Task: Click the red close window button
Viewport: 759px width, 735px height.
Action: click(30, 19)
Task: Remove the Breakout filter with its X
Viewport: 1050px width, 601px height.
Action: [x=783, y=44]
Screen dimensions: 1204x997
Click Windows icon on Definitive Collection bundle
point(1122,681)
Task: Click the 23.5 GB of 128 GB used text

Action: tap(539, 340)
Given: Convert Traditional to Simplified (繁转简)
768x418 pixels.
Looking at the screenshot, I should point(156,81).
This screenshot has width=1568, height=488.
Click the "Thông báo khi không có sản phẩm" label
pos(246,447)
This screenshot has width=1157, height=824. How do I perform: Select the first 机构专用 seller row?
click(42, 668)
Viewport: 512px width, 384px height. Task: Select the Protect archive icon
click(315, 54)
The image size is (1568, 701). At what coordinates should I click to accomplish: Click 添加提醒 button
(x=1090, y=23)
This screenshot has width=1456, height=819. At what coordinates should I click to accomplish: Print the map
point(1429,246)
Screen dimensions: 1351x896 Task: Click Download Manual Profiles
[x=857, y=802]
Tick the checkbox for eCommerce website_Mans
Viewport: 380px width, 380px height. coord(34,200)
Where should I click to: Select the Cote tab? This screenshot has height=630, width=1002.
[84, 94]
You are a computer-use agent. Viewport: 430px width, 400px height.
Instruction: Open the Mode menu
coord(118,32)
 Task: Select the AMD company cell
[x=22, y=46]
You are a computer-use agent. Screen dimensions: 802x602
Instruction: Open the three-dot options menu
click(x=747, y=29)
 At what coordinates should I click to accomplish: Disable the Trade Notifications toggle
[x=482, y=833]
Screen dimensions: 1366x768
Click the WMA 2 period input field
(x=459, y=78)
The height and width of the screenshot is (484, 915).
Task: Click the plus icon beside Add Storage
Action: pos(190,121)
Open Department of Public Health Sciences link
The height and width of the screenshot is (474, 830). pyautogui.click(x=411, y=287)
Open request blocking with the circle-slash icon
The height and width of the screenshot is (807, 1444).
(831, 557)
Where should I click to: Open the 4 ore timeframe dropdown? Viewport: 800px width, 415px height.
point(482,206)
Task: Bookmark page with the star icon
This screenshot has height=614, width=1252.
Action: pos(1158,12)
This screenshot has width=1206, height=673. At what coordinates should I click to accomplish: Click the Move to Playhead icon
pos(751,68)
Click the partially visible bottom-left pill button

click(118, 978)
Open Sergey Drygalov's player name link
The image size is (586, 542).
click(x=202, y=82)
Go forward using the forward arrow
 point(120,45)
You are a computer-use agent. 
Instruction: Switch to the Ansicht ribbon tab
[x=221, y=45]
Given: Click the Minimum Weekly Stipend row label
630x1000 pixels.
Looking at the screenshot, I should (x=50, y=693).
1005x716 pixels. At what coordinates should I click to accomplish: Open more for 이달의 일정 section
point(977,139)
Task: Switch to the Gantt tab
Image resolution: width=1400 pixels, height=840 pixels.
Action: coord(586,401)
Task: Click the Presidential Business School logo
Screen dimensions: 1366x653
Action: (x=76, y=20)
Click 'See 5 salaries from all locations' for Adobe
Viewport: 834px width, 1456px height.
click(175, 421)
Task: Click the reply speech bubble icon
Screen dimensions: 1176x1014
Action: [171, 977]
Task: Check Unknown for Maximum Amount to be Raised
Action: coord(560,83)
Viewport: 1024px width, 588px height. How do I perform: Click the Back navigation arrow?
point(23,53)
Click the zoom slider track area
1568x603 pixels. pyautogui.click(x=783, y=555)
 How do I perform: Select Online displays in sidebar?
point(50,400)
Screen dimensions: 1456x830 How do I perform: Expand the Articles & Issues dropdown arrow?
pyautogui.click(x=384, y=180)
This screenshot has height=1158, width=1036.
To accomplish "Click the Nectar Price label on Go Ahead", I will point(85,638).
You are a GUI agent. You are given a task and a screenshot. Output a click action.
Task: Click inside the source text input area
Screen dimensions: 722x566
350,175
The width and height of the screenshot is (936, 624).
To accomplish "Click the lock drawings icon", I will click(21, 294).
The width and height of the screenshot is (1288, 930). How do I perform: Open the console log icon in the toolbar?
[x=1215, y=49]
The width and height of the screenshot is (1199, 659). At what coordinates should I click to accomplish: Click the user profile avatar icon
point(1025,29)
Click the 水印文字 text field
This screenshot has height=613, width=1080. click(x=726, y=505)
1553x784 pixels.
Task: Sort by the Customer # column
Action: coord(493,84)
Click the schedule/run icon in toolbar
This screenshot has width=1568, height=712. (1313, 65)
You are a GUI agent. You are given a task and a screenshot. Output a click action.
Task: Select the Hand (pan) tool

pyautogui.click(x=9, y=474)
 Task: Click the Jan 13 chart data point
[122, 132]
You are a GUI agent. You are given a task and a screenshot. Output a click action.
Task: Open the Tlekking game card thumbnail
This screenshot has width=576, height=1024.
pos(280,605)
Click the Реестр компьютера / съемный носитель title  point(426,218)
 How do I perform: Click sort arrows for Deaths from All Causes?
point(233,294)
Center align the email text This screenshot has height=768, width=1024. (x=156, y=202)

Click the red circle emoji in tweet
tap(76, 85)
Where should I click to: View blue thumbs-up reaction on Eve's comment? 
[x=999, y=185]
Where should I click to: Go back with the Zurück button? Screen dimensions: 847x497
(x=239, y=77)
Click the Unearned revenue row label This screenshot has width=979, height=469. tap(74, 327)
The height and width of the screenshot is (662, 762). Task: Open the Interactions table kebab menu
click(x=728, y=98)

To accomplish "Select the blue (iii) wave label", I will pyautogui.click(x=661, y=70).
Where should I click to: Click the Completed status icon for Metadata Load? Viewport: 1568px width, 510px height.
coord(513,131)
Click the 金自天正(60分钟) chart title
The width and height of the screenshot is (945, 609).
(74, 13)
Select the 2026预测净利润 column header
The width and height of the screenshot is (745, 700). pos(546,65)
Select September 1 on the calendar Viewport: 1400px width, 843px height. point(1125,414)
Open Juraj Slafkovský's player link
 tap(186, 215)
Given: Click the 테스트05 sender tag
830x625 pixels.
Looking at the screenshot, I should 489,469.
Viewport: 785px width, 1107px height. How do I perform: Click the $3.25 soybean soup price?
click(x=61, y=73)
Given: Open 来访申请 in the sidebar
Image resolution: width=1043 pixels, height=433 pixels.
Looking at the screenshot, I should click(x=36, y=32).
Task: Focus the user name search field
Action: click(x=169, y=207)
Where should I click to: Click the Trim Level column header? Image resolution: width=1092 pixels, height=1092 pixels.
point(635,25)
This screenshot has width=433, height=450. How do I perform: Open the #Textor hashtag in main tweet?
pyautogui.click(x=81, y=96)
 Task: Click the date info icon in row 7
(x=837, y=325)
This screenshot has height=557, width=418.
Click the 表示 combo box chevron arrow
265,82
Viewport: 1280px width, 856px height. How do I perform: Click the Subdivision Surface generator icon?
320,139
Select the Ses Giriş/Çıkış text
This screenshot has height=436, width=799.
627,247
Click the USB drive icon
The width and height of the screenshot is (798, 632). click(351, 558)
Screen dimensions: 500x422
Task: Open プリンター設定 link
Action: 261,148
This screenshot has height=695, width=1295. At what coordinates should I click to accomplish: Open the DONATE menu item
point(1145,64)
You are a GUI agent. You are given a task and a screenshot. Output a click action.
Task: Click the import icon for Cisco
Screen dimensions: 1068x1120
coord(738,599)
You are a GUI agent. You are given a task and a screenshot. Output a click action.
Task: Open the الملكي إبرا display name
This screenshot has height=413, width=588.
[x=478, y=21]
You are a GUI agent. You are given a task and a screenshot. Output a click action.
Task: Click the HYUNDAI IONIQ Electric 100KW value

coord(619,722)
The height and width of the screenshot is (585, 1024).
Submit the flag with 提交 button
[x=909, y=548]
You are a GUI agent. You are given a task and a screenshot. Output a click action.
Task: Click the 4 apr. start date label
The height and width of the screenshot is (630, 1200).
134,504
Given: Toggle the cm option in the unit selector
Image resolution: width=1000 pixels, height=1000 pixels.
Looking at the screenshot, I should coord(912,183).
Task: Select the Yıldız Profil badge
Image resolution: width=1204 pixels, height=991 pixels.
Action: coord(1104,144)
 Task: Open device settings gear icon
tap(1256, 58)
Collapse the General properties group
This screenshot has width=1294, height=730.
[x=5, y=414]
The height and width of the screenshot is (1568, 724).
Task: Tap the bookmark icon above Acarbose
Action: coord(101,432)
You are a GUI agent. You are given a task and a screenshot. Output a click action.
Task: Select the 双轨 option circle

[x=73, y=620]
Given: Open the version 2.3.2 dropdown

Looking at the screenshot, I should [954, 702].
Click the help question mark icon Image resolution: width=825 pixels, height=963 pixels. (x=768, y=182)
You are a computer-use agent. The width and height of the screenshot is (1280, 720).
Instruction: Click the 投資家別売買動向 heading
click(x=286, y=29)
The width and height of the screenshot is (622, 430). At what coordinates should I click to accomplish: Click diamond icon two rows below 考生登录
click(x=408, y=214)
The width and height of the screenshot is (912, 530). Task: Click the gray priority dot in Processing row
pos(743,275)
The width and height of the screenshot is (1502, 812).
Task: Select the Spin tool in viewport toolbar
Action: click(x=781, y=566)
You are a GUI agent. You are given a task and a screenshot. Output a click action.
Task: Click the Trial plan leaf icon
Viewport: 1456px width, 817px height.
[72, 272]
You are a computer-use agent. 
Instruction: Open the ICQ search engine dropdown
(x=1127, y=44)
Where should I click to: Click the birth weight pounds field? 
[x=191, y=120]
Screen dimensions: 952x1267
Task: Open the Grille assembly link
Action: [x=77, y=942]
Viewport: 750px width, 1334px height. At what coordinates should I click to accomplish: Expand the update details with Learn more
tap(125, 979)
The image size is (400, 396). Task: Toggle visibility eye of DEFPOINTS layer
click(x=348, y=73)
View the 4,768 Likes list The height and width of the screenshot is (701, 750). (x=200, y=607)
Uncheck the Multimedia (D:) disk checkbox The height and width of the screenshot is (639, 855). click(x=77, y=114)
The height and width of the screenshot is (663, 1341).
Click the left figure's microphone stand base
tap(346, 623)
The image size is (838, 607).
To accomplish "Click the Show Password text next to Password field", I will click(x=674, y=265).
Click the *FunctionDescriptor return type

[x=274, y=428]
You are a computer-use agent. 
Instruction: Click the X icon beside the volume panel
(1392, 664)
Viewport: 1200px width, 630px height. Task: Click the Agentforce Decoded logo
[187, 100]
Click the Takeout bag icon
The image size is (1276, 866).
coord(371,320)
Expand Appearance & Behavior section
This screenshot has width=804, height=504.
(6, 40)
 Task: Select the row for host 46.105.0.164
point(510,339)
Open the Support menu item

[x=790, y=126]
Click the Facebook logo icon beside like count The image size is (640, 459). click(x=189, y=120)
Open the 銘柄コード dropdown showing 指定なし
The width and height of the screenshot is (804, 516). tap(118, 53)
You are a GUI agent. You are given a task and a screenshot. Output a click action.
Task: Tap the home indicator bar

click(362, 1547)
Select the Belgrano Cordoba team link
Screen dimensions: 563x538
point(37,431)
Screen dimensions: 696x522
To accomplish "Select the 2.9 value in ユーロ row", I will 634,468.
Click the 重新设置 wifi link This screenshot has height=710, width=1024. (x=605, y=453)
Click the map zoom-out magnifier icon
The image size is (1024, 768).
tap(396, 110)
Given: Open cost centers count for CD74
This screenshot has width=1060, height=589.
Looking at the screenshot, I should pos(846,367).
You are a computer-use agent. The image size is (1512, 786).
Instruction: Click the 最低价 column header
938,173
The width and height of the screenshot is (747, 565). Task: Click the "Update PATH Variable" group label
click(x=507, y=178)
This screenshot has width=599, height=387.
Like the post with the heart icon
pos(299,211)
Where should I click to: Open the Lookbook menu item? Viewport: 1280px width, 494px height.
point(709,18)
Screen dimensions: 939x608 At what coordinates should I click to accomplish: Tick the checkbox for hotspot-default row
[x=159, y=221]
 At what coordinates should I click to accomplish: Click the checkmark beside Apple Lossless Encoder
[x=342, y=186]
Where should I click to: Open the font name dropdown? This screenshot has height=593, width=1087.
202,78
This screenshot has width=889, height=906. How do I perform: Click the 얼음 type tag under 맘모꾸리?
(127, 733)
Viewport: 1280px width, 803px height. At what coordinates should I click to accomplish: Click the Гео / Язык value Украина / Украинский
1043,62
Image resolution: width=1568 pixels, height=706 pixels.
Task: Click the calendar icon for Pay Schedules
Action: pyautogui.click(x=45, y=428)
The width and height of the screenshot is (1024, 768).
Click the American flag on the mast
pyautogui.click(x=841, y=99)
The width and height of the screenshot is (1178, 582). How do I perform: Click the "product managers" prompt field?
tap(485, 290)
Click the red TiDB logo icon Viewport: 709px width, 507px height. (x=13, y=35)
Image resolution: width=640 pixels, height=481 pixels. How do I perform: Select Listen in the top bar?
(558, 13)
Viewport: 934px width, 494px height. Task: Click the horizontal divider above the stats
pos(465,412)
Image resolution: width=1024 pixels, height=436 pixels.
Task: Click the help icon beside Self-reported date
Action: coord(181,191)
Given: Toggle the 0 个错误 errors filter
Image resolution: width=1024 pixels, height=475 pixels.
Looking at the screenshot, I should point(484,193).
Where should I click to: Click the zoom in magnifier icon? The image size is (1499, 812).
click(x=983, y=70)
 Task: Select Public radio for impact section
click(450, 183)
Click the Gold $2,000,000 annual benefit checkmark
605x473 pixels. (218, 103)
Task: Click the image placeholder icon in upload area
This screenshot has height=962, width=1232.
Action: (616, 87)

☆ ☆ ☆ ☆ ☆

→ Task goal
Look above for the line holding "Click the 水印文字 text field" and the line holding "Task: Open the Tlekking game card thumbnail". Retype both, and every line between them, word for word and nothing else.

→ Solution to the problem
Click the 水印文字 text field
This screenshot has height=613, width=1080. click(x=726, y=505)
1553x784 pixels.
Task: Sort by the Customer # column
Action: coord(493,84)
Click the schedule/run icon in toolbar
This screenshot has width=1568, height=712. (1313, 65)
You are a GUI agent. You are given a task and a screenshot. Output a click action.
Task: Select the Hand (pan) tool

pyautogui.click(x=9, y=474)
 Task: Click the Jan 13 chart data point
[122, 132]
You are a GUI agent. You are given a task and a screenshot. Output a click action.
Task: Open the Tlekking game card thumbnail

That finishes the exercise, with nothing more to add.